Reproduce all the items, swapping each occurrence of "Where should I click to" for "Where do I click to" and keeping everything else unchanged.

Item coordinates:
---*---

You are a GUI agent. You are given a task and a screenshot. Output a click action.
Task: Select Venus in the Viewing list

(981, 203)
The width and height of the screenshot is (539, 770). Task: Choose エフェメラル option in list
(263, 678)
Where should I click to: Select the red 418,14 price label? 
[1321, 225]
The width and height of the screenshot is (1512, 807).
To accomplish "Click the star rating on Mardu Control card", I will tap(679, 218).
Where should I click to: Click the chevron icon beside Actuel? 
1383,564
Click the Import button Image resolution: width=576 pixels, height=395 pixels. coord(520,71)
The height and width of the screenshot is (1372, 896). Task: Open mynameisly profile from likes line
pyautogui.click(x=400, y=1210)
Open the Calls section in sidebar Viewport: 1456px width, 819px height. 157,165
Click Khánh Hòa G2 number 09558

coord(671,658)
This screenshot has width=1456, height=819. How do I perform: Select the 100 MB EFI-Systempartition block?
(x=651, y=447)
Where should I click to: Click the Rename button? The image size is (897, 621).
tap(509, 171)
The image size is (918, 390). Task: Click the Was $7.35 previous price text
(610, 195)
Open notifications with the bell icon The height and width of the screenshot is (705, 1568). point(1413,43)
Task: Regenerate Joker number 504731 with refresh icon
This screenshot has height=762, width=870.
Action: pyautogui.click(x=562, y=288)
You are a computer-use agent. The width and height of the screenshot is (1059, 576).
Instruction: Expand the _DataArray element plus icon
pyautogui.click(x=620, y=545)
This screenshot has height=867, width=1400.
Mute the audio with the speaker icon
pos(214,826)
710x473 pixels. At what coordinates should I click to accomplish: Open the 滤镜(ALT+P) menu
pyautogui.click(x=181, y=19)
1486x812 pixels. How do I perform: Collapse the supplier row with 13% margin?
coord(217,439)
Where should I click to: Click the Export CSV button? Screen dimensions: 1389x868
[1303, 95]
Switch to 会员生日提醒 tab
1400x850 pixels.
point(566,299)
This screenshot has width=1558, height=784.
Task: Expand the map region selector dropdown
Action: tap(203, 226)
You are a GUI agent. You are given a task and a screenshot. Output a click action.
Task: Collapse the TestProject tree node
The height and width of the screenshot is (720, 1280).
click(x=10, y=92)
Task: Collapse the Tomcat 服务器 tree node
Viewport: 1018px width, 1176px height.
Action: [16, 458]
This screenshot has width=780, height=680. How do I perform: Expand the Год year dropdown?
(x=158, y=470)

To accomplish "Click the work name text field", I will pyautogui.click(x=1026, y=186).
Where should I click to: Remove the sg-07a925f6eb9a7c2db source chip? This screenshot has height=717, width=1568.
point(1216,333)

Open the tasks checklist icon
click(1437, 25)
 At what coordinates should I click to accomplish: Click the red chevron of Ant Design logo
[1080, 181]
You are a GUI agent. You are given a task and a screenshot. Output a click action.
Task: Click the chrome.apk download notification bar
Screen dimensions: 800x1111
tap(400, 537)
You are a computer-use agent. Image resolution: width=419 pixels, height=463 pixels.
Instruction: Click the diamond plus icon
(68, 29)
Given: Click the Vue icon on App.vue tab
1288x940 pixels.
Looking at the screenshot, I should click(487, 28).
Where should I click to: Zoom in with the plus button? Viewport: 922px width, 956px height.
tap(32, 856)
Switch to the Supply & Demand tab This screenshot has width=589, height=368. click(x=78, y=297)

---*---

Answer to this problem:
You are a GUI agent. You are given a task and a screenshot. Output a click action.
Task: Select Venus in the Viewing list

(981, 203)
The width and height of the screenshot is (539, 770). Task: Choose エフェメラル option in list
(263, 678)
Where do I click to: Select the red 418,14 price label? 
[1321, 225]
The width and height of the screenshot is (1512, 807).
To accomplish "Click the star rating on Mardu Control card", I will tap(679, 218).
Where do I click to: Click the chevron icon beside Actuel? 
1383,564
Click the Import button Image resolution: width=576 pixels, height=395 pixels. coord(520,71)
The height and width of the screenshot is (1372, 896). Task: Open mynameisly profile from likes line
pyautogui.click(x=400, y=1210)
Open the Calls section in sidebar Viewport: 1456px width, 819px height. 157,165
Click Khánh Hòa G2 number 09558

coord(671,658)
This screenshot has width=1456, height=819. How do I perform: Select the 100 MB EFI-Systempartition block?
(x=651, y=447)
Where do I click to: Click the Rename button? The image size is (897, 621).
tap(509, 171)
The image size is (918, 390). Task: Click the Was $7.35 previous price text
(610, 195)
Open notifications with the bell icon The height and width of the screenshot is (705, 1568). point(1413,43)
Task: Regenerate Joker number 504731 with refresh icon
This screenshot has height=762, width=870.
Action: pyautogui.click(x=562, y=288)
You are a computer-use agent. The width and height of the screenshot is (1059, 576).
Instruction: Expand the _DataArray element plus icon
pyautogui.click(x=620, y=545)
This screenshot has height=867, width=1400.
Mute the audio with the speaker icon
pos(214,826)
710x473 pixels. At what coordinates should I click to accomplish: Open the 滤镜(ALT+P) menu
pyautogui.click(x=181, y=19)
1486x812 pixels. How do I perform: Collapse the supplier row with 13% margin?
coord(217,439)
Where do I click to: Click the Export CSV button? Screen dimensions: 1389x868
[1303, 95]
Switch to 会员生日提醒 tab
1400x850 pixels.
point(566,299)
This screenshot has width=1558, height=784.
Task: Expand the map region selector dropdown
Action: tap(203, 226)
You are a GUI agent. You are given a task and a screenshot. Output a click action.
Task: Collapse the TestProject tree node
The height and width of the screenshot is (720, 1280).
click(x=10, y=92)
Task: Collapse the Tomcat 服务器 tree node
Viewport: 1018px width, 1176px height.
Action: [16, 458]
This screenshot has width=780, height=680. How do I perform: Expand the Год year dropdown?
(x=158, y=470)

To accomplish "Click the work name text field", I will pyautogui.click(x=1026, y=186).
Where do I click to: Remove the sg-07a925f6eb9a7c2db source chip? This screenshot has height=717, width=1568.
point(1216,333)

Open the tasks checklist icon
click(1437, 25)
 At what coordinates should I click to accomplish: Click the red chevron of Ant Design logo
[1080, 181]
You are a GUI agent. You are given a task and a screenshot. Output a click action.
Task: Click the chrome.apk download notification bar
Screen dimensions: 800x1111
tap(400, 537)
You are a computer-use agent. Image resolution: width=419 pixels, height=463 pixels.
Instruction: Click the diamond plus icon
(68, 29)
Given: Click the Vue icon on App.vue tab
1288x940 pixels.
Looking at the screenshot, I should click(487, 28).
Where do I click to: Zoom in with the plus button? Viewport: 922px width, 956px height.
tap(32, 856)
Switch to the Supply & Demand tab This screenshot has width=589, height=368. click(x=78, y=297)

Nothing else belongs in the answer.